Six companies in Northern Ireland have contributed almost £28m worth of work to the global space industry in 2013.
However business leaders say that the region could be making around 10 times that amount by further tapping into a market that's expected to grow to £40bn by 2030.
The figures were released at the first meeting of the Northern Ireland Space Special Interest Group, convened by ADS – the trade body for the aerospace, defence, security and space sectors in Northern Ireland – to maximise opportunities for industry and academia.
The meeting at the Northern Ireland Advanced Composites and Engineering centre (NIACE) included a presentation from Invest NI and briefings on the UK Satellite Applications Catapult programme and the European Space Propulsion company, currently being established in Belfast.
The Invest NI document revealed there are currently six companies working directly in the space industry – Thales/Aerojet, AIX Ltd, Andor Technology, Icemos Technology, Lamhroe Ltd and Moyola Precision Engineering.

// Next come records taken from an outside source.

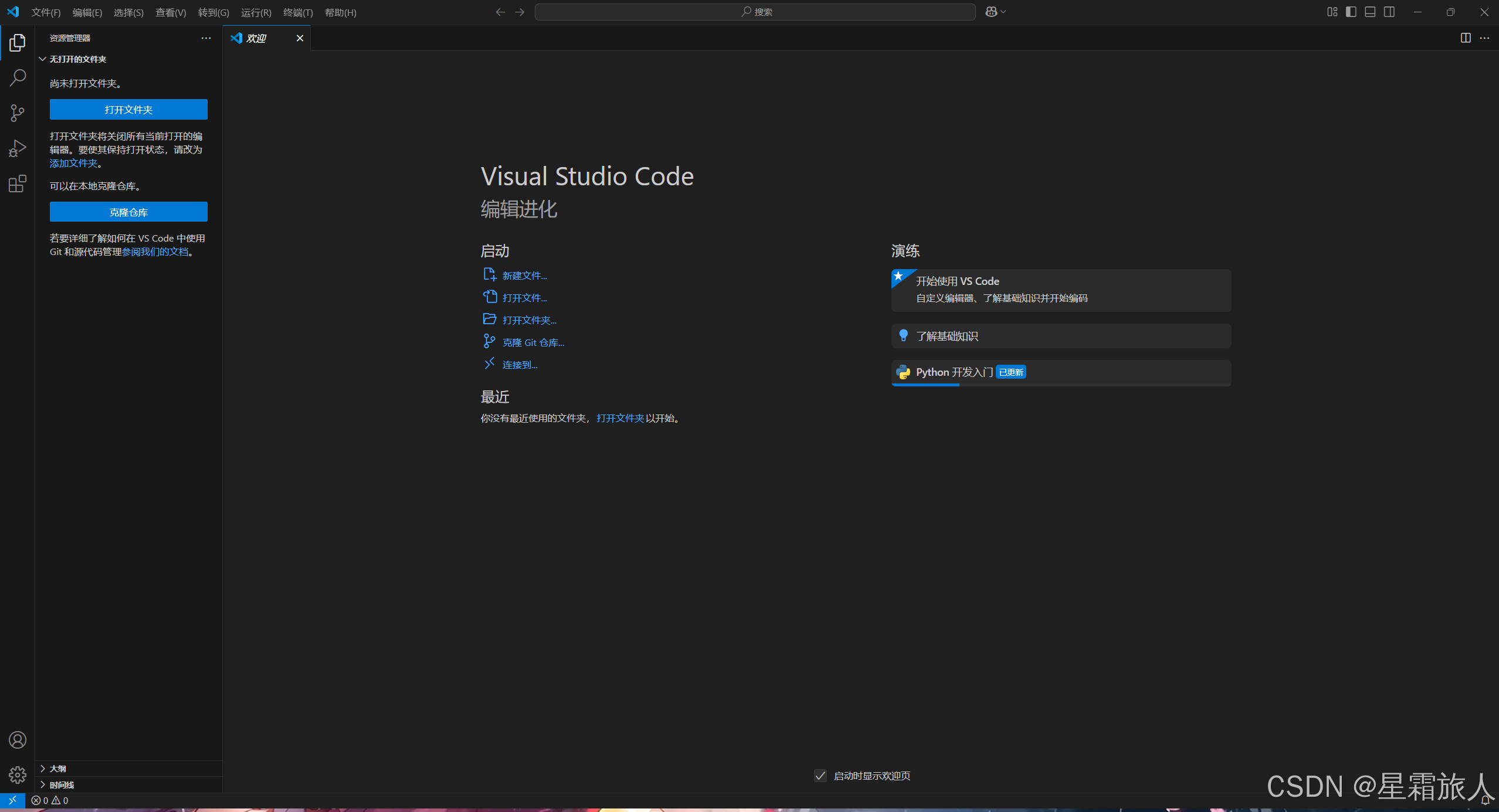1499x812 pixels.
Task: Expand the 时间线 section
Action: [x=61, y=785]
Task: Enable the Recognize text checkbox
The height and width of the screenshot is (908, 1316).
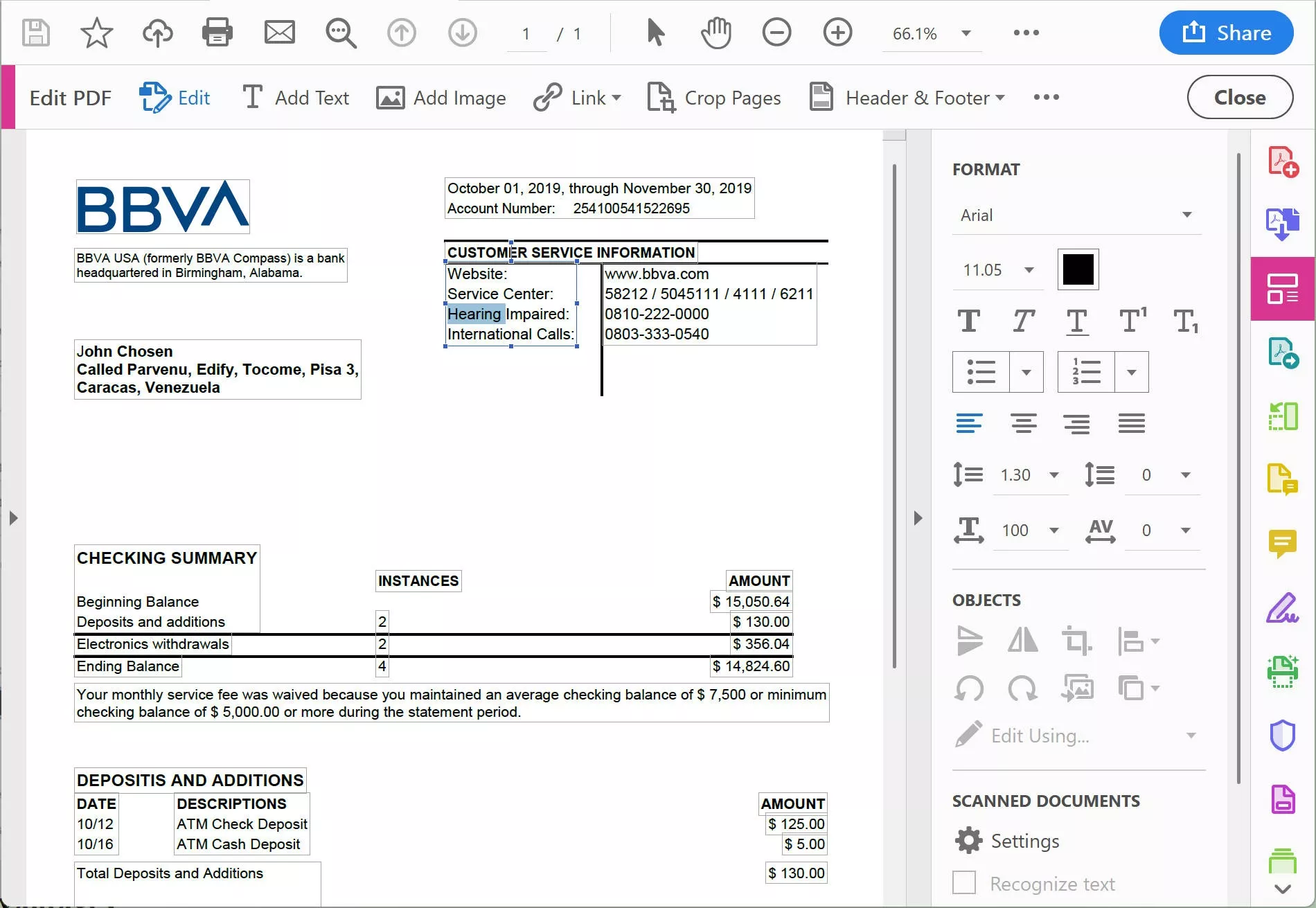Action: [x=963, y=882]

Major clients include national and international space agencies, universities and centres of excellence, manufacturers of space craft, vehicles and satellites, and global manufacturers of space technology.

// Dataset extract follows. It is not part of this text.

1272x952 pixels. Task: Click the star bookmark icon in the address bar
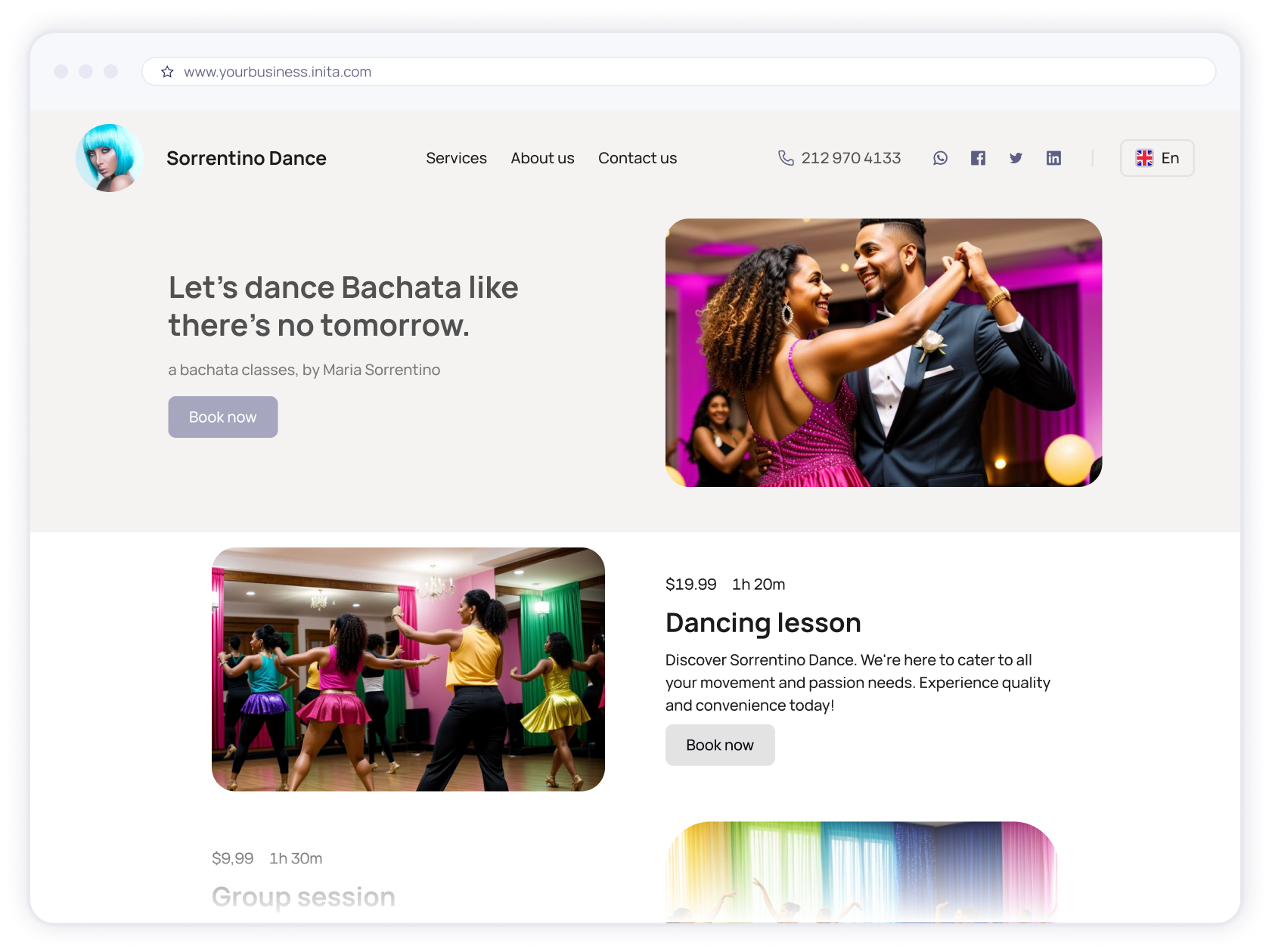166,72
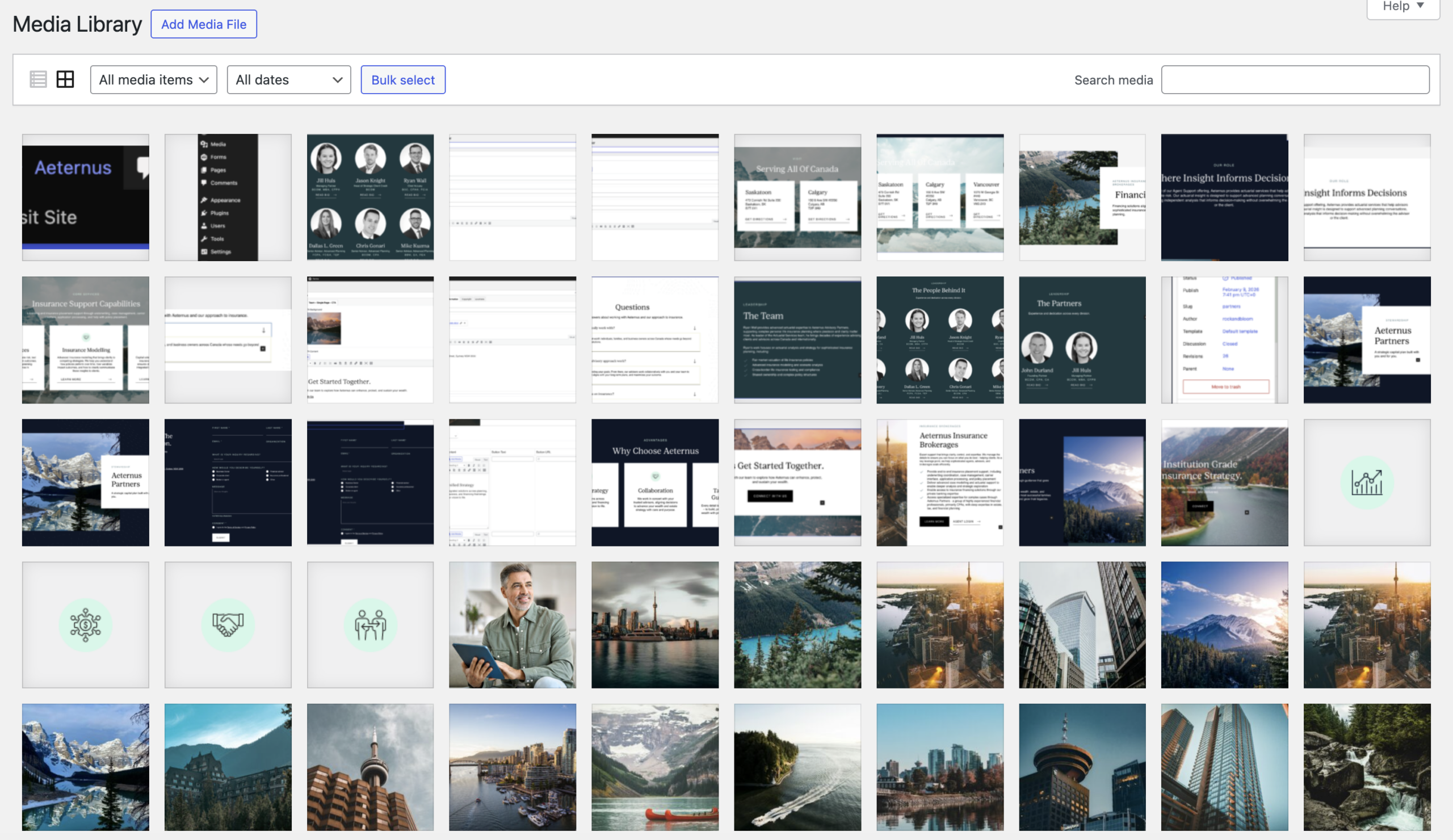Viewport: 1453px width, 840px height.
Task: Open the handshake icon thumbnail
Action: 228,624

Thales in east Belfast has recently gone into partnership with Aerojet Rocketdyne, which built the thrusters on the famous Voyager 1 spacecraft, originally launched in 1977.
The collaboration – European Space Propulsion – plans to be manufacturing thrusters and other products for the European space industry in Northern Ireland by the end of 2014.

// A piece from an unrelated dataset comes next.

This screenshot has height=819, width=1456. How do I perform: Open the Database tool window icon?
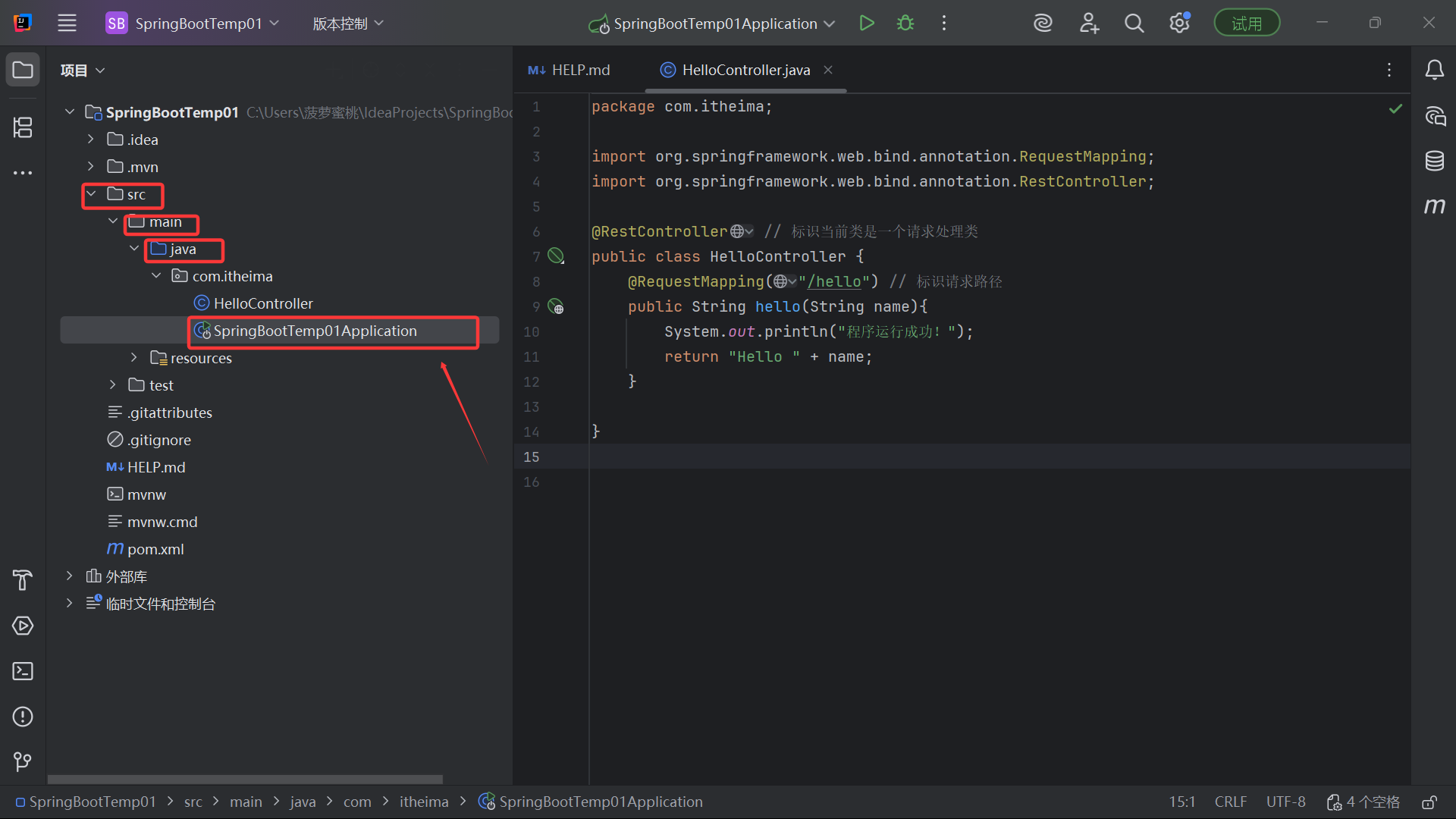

A further six companies say they are exploring opportunities, including Moyola Precision Engineering and Mivan Ltd.
Construction companies could also get in on the act, with plans for large space telescopes representing huge amounts of installation and infrastructure work.
At the other end of the scale, schoolchildren are poised to benefit from a new qualification for 14-17-year-olds in space science and astronomy.
Invest NI has identified a number of barriers to development, including the relative isolation of Northern Ireland and a lack of collaboration between firms.
Professor Nick Veck from the Satellite Applications Catapult Centre near Oxford said he was hopeful that Northern Ireland could become a regional hub.
The Technology Strategy Board which runs the Catapult Centres for various industries, is aiming to set up three regional centres of excellence between now and the financial end of 2014 and a further three by April 2015.
"When you start talking about rockets and putting men on the moon, that is seen by the treasury as a huge cost," he said.
"When you start saying satellites, you get a different reception. Satellites represent real economic growth. There are applications for pretty much everything, from monitoring and streamlining traffic and transport, agriculture, marine operations and environmental projects."
The space industry contributes £9bn to the UK economy every year. The UK wants to capture 10% of a world space market likely to be worth £400bn by 2030. The European Space Agency's centre for space applications and telecommunications in Harwell outside Oxford was then opened in May.
Also in May, Tim Peake was assigned a six-month mission on the International Space Station in 2015, making him the first British astronaut in space for more than 20 years.
David Willets, minister for Universities and Science, said a new era for British space is dawning.